San Diego Coastkeeper


Law & Policy Clinic

Accomplishments

Through the efforts of the Environmental Law & Policy Clinic, Coastkeeper litigation and regulatory actions have:

  • Provided the impetus for a $240 million increase in funding to address sewage spills in San Diego, resulting in the decline of spills by 58% from 2000 to 2003 (from 365 to 153) and decline in beach closures by nearly 50% over the same period.

  • Required Camp Pendleton to implement a strict prevention and response program for sewage spills and to proceed as quickly as possible with the construction of a state-of-the-art tertiary sewage treatment plant to replace existing wastewater treatment facilities that date back to the 1940s and 50s.

  • Fostered the City of San Diego to undertake a pilot study to test state-of-the-art secondary treatment technology at Point Loma (in hopes of upgrading the entire plant) and implement an improved ocean monitoring program to determine the full impacts of the facility on local waters.

  • Established a consent decree with the City of Encinitas, creating a stormwater pollution prevention program that is a model for the region.

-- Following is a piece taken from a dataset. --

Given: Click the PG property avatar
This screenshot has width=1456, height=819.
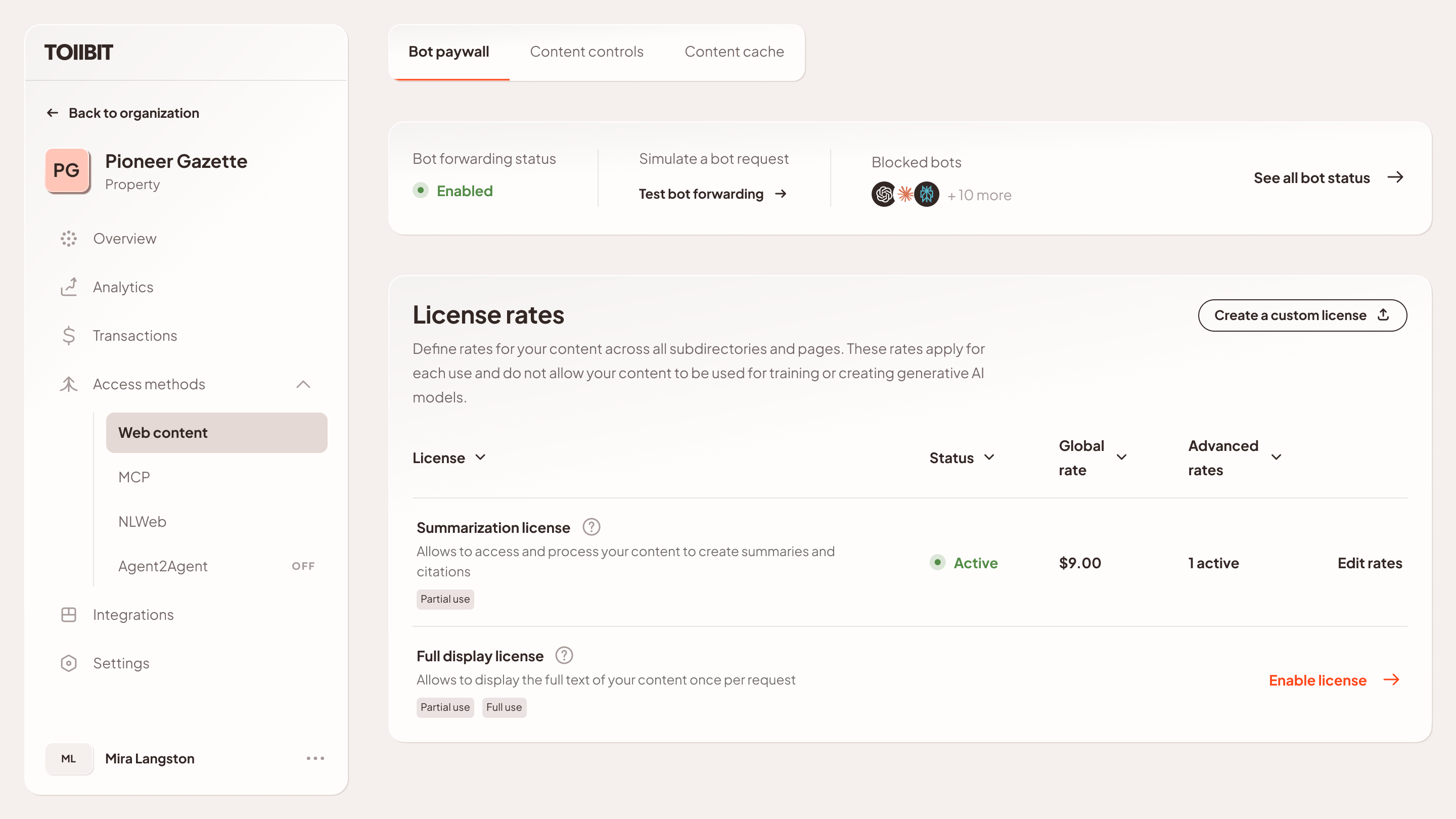Looking at the screenshot, I should [x=67, y=171].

  • Achieved a consent decree in December 1997 with the California Department of Transportation (CALTRANS) that forced the agency to reduce the toxic stormwater that flows untreated from 11 highways and construction sites into San Diego (District 11) watersheds.

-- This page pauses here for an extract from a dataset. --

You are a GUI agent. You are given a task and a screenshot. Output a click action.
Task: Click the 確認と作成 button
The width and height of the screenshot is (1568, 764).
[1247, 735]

  • Worked to bring auto dismantlers in San Diego into compliance with California's Industrial Stormwater Permit.

  • Caused federal and state agencies to make the “Total Maximum Daily Load” program a high priority with a dramatic increase in funding support this program, even though the defense actually prevailed in court.

  • Achieved its first major success with the North County Open Space Coalition in August of 2003, when the California Coastal Commission unanimously approved Carlsbad's plans to develop the region's first environmentally-friendly for municipal golf course.

  • Coastkeeper continues to address the serious border sewage situation through its outreach and education campaigns.

  • Successfully defended San Diego's precedent-setting stormwater regulations that are reducing the region’s leading source of pollution from a developer-led lawsuit appealed all the way to the California Supreme Court.